**What you should do:** Your answer is to be the exact text of the lines from the one containing "Image resolution: width=634" through the final line of the entries, restated in full, with pictures omitted.

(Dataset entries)
● ● ● ●

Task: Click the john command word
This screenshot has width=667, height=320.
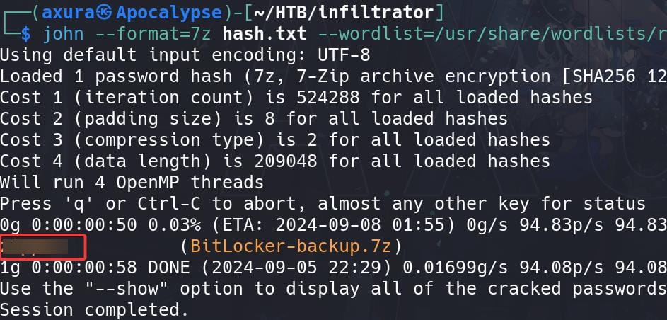Action: (x=64, y=34)
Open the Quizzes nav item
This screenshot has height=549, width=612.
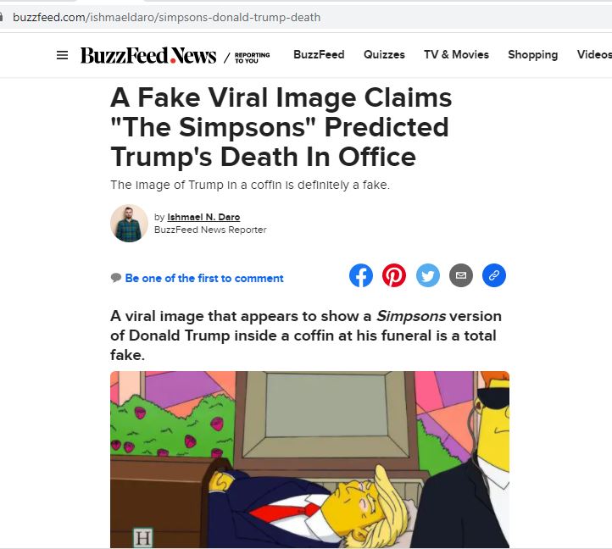tap(384, 54)
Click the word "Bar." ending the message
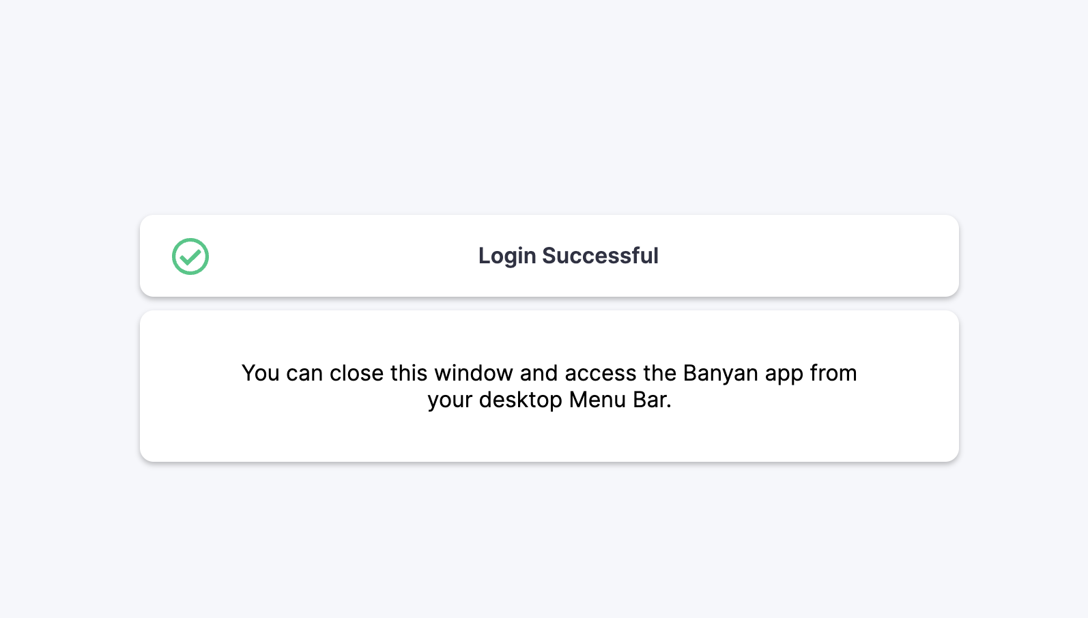1088x618 pixels. 652,400
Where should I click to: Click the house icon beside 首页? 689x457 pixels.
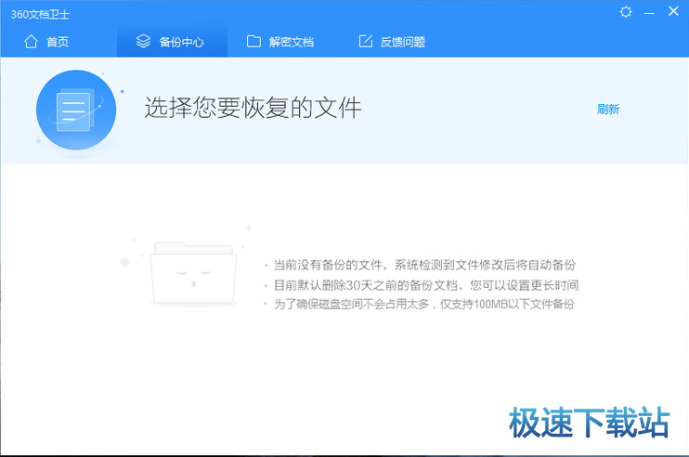point(32,42)
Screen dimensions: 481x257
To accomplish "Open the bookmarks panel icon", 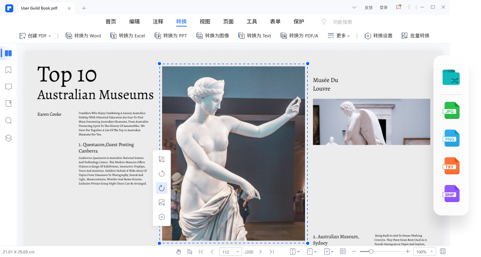I will click(x=8, y=70).
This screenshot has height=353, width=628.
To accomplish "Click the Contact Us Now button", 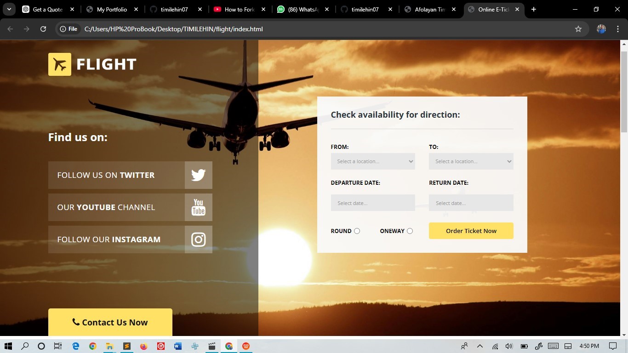I will (x=110, y=322).
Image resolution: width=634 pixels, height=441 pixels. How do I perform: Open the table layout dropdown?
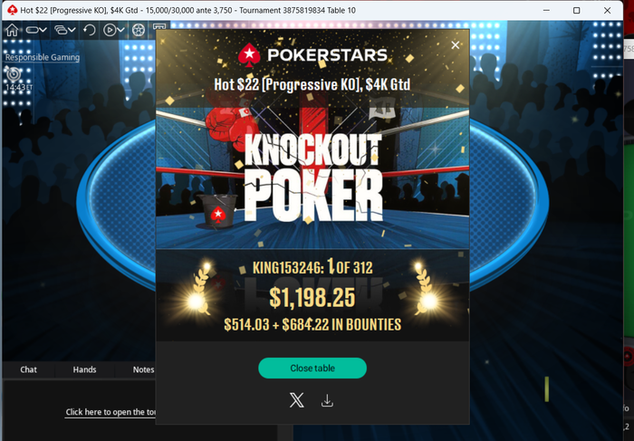tap(36, 30)
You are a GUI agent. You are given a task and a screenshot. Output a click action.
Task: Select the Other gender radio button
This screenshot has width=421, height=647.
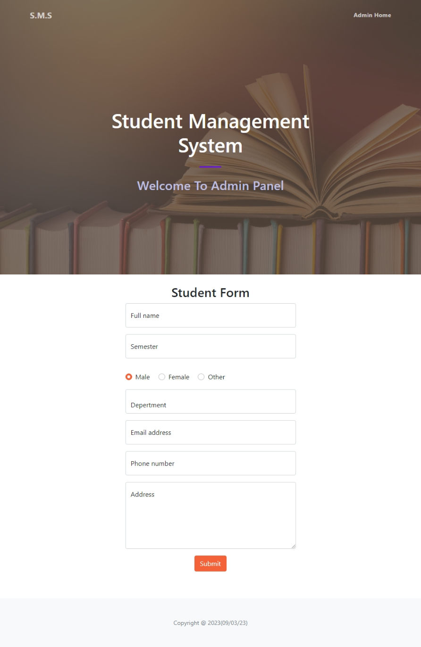(201, 377)
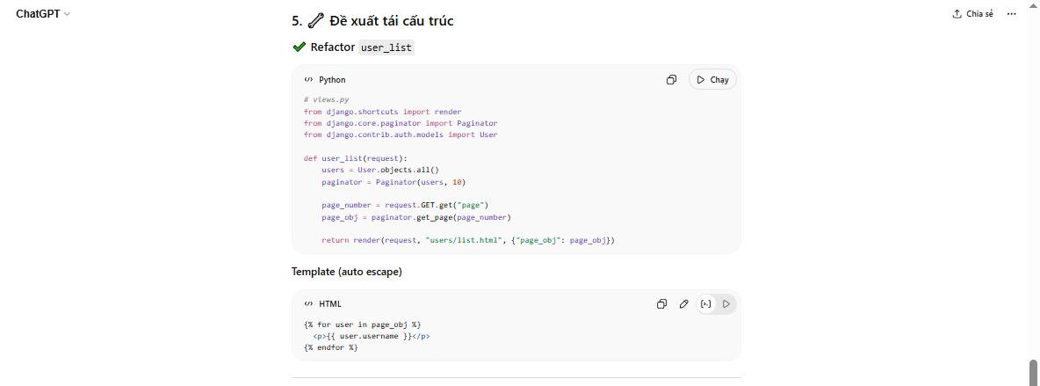Viewport: 1040px width, 386px height.
Task: Click the code icon beside Python label
Action: pos(308,80)
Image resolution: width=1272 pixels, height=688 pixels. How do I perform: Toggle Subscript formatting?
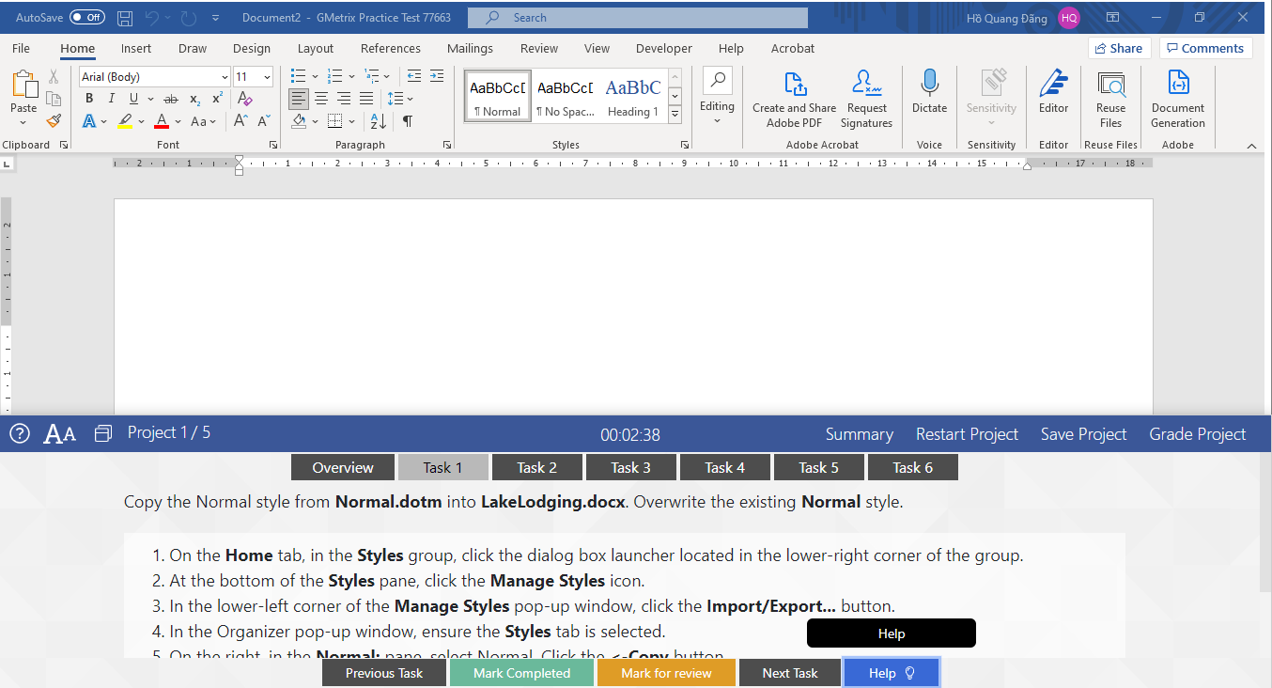[194, 99]
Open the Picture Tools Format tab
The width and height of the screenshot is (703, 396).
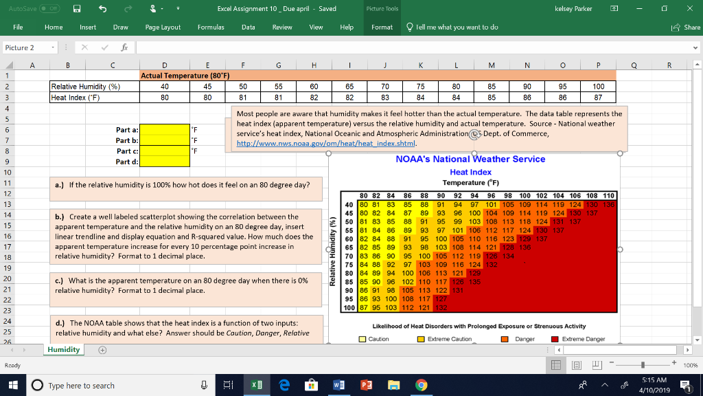(x=382, y=28)
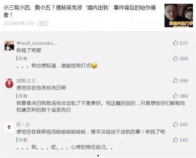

● ● ● ●

**Response for this exercise:**
Image resolution: width=634 pixels, height=441 pixels. How do I perform: Open the table layout dropdown?
tap(36, 30)
You are a GUI agent. You are given a task and a screenshot. Output a click action.
Task: Select the Other gender radio button
This screenshot has width=421, height=647.
(201, 377)
Viewport: 1040px width, 386px height.
Task: Click the code icon beside Python label
Action: pos(308,80)
Image resolution: width=1272 pixels, height=688 pixels. How do I perform: Toggle Subscript formatting?
[194, 99]
Open the Picture Tools Format tab
The width and height of the screenshot is (703, 396).
(x=382, y=28)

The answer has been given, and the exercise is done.